C’est pourquoi, je leur exprime au nom de la Nation mes remerciements pour ce comportement patriotique et citoyen. J’adresse aussi mes remerciements aux facilitateurs qui ont toujours été à nos côtés durant ces moments difficiles et leur renouvelle la reconnaissance de la Nation.

Mes chers compatriotes,
Compte tenu de ce qui précède, j’invite tous les agents grévistes à reprendre sans délai le travail. En tout état de cause, les dispositions de la loi seront appliquées jusqu’à nouvel ordre car force doit rester à la loi et les dispositions seront prises à cet effet.

Mes chers compatriotes,
Une Nation qui ne parle pas avec elle-même court à sa ruine. Nous devons donc collectivement réaffirmer notre attachement à notre patrie commune, le Bénin et notre volonté inébranlable de la construire dans la paix, dans l’amour et la sécurité. Le Bénin ne peut être construit que par ses filles et ses fils, l’extérieur ne peut apporter qu’un appoint.

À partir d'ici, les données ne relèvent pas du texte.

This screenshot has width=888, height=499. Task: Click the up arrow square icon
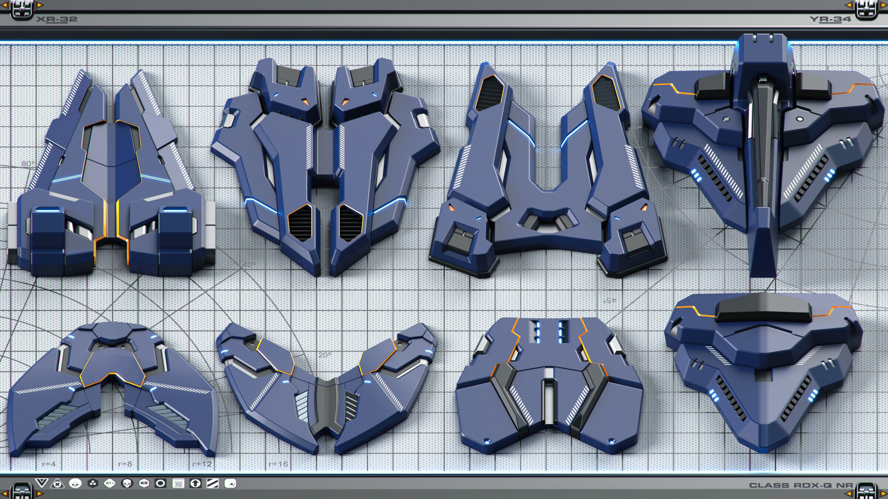tap(195, 484)
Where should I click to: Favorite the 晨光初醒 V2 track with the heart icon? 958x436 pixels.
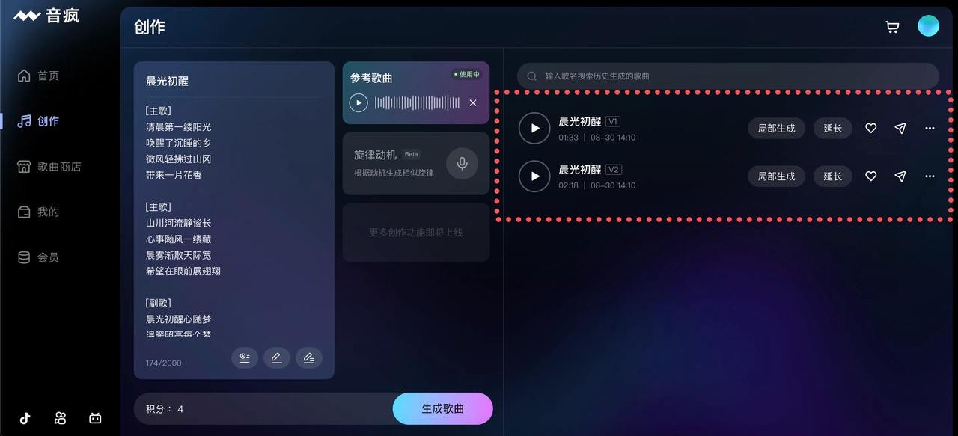(x=870, y=176)
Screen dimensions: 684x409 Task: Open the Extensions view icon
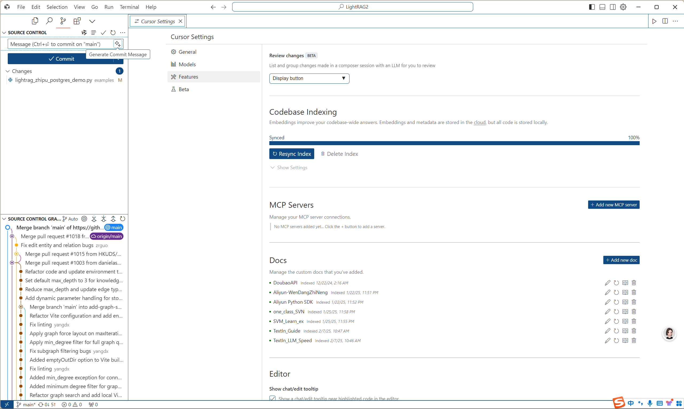[x=77, y=21]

A nous de nous convaincre du Bénin que nous voulons construire. Je continue de vous proposer qu’on construise ensemble un Bénin paisible, prospère où sera assurée la sécurité humaine.
J’en appelle donc au dialogue politique qui, à mon avis, doit être au cœur d’un ensemble de pactes stratégiques faits de partenariats noués dans un esprit patriotique et de responsabilité.

Nous devons nous imposer de dépassionner et de dépersonnaliser les débats sur les problèmes de la Nation, en discuter sans préjugés ni arrière-pensée. Ainsi, le dialogue politique tant souhaité doit absolument se nouer au sein de la classe politique en se démarquant des calculs d’intérêts personnels et surtout du refus de l’acceptation de l’autre, dénoncé depuis des siècles mais qui, malheureusement, se perpétue dans nos comportements, nous empêchant collectivement d’aller de l’avant pour le bien-être de notre Chère Nation.

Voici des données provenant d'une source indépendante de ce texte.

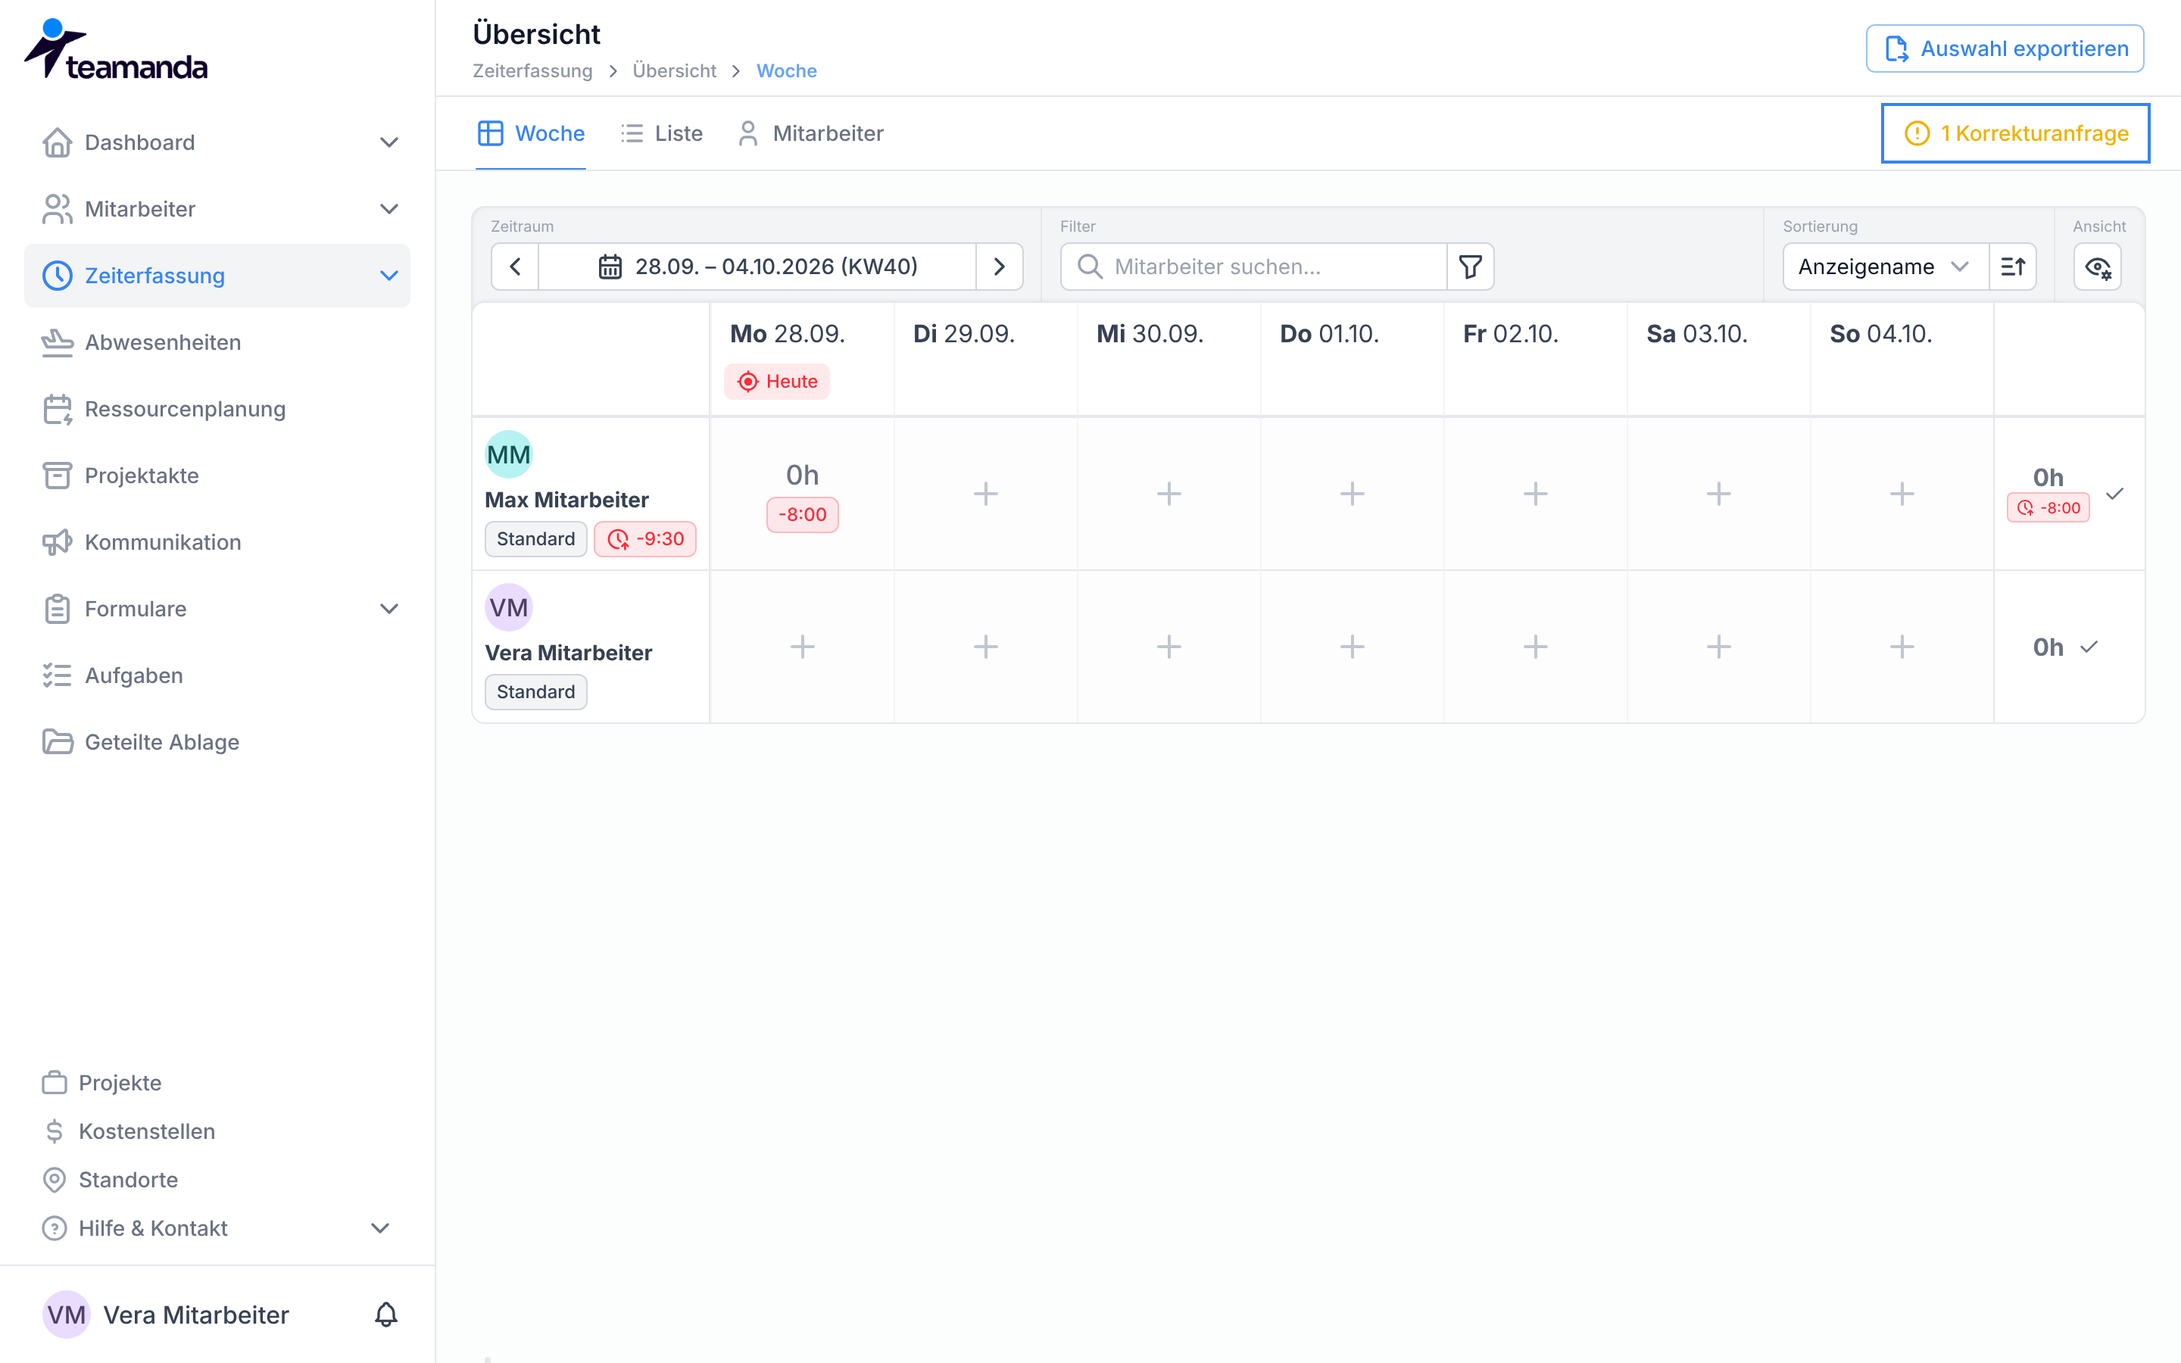Click the Auswahl exportieren button
The height and width of the screenshot is (1363, 2181).
(2004, 49)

Je veux aussi réaffirmer ma détermination à continuer d’œuvrer pour la promotion d’un dialogue stratégique entre mon gouvernement, la société civile et le secteur privé fondé sur un pacte de citoyenneté et de responsabilité en vue de préserver les intérêts réciproques avec pour point de mire la promotion de l’emploi des jeunes et des femmes et la création de richesses.

Mes Chers Compatriotes,
J’exhorte également le secteur privé et les syndicats à un dialogue fécond visant à établir un équilibre des intérêts de tous en vue de sauvegarder, d’une part, la compétitivité des entreprises sans perdre de vue la nécessité d’une juste rétribution du travail réellement accompli, d’autre part.

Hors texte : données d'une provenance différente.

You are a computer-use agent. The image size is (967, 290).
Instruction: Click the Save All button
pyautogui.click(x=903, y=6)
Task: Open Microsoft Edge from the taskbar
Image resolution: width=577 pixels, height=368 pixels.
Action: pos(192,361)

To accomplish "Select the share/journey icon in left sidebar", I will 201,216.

La prise en compte des intérêts des travailleurs dans ce dialogue constructif doit s’accompagner d’une gouvernance syndicale responsable débarrassée de tout opportunisme.

Cette nouvelle gouvernance devra concourir à promouvoir le développement de notre pays et son image en toute circonstance et en tout lieu. Du reste, l’image du Bénin doit être une préoccupation de chacune, de chacun et de tous.

Enfin, le dernier dialogue et pas le moindre, c’est le dialogue interreligieux. Celui-ci est indispensable pour renforcer la laïcité de notre Etat et préserver la liberté de conscience, de culte et de croyance.

Les confessions religieuses doivent contribuer à la refonte de notre culture et de nos mentalités pour promouvoir davantage dans notre société les valeurs éthiques, morales et spirituelles sans lesquelles notre rêve commun d’émergence de notre pays serait vain.

Mes Chers compatriotes,
Comme vous en conviendrez, ces différents pactes stratégiques, ces chantiers que j’invite à ouvrir en toute confiance, ont en définitive pour finalité de développer une vraie démocratie avec des institutions fortes et crédibles dans la perspective d’intensifier les grands travaux générateurs d’emplois et de richesse pour les prochaines années, 2014 et suivantes.

Je m’en voudrais de ne pas remercier du fond du cœur toutes les confessions religieuses, les parents d’élève, les sages et les têtes couronnées, les facilitateurs ainsi que nos compatriotes qui ont continué de servir la nation prouvant ainsi leur sens de responsabilité et d’amour de la patrie.

Mes chers compatriotes,
Je ne terminerai pas sans cet appel que je lance à tous pour préserver les droits et les devoirs de la personne humaine conformément à l’article 15 de notre Constitution. Chacun de nous a une part de responsabilité pour y parvenir et je vous fais confiance, car il s’agit d’une question fondamentale au cœur de notre démocratie.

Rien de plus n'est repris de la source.